-------- Exercise inputs

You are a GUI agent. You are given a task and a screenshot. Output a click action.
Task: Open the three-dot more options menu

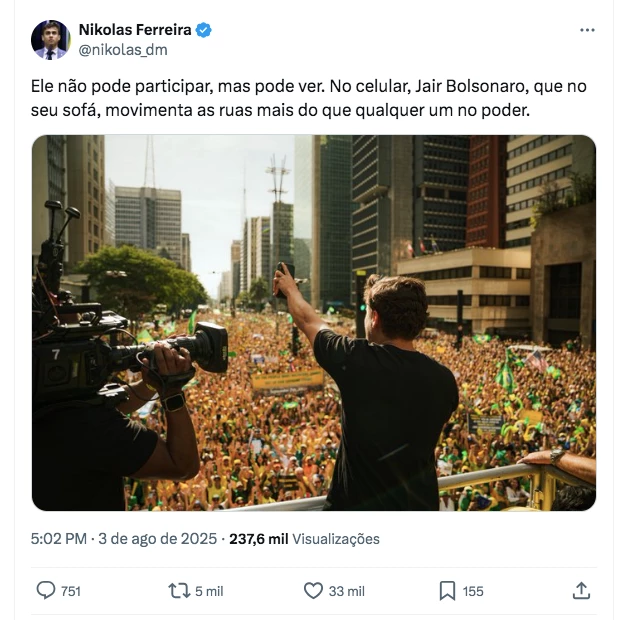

----------------
-------- Exercise inputs

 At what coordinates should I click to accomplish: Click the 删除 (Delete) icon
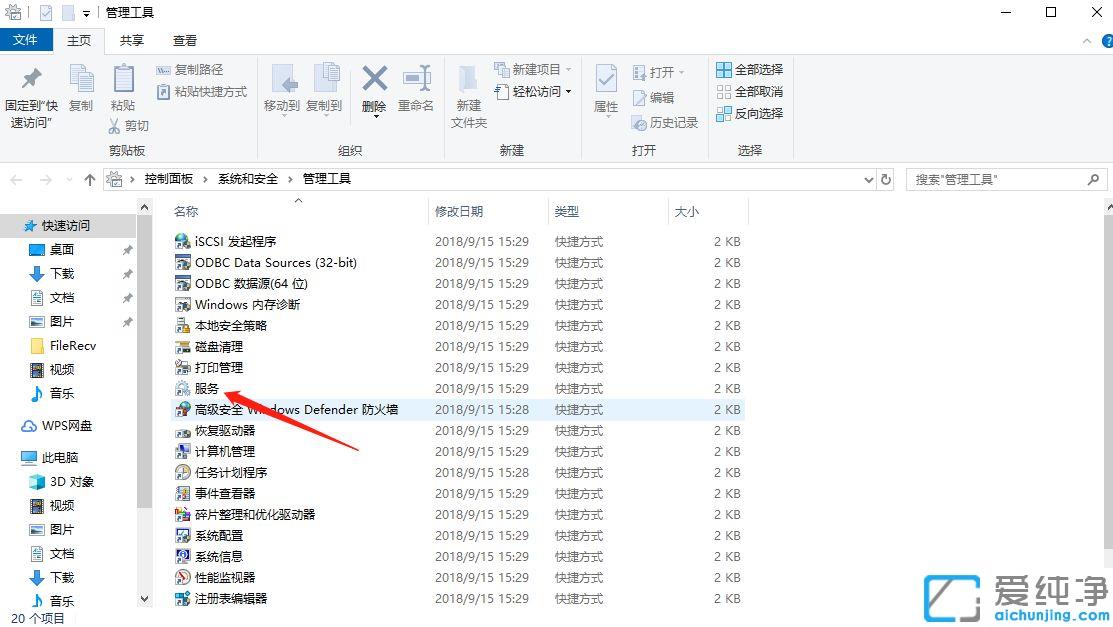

----------------
-------- Exercise inputs

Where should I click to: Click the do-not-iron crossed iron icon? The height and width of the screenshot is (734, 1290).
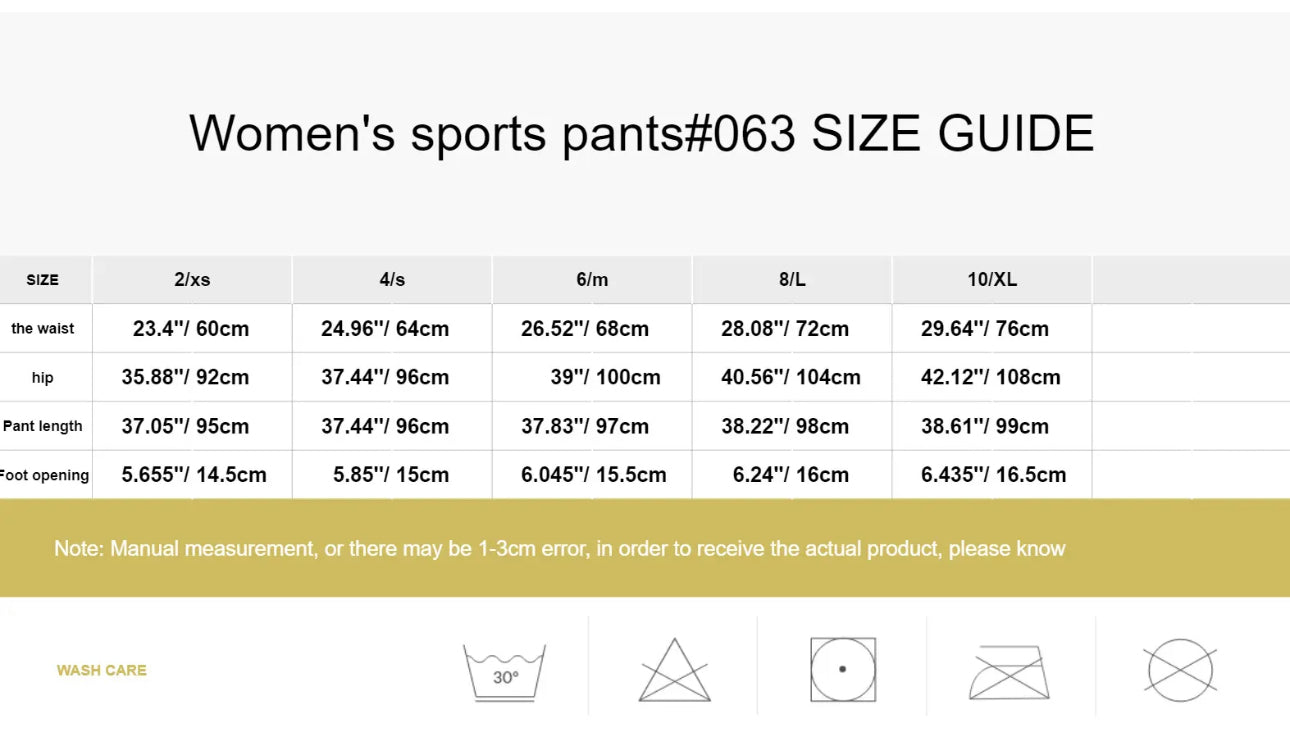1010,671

----------------

Recast the material from the line with "You are a GUI" to the line with "Task: Open the three-dot more options menu", both ends included, as a Markdown table with the columns Number and Text, leaving out any blank lines.

▶ [Exercise answer]
| Number | Text |
|---|---|
| 1 | You are a GUI agent. You are given a task and a screenshot. Output a click action. |
| 2 | Task: Open the three-dot more options menu |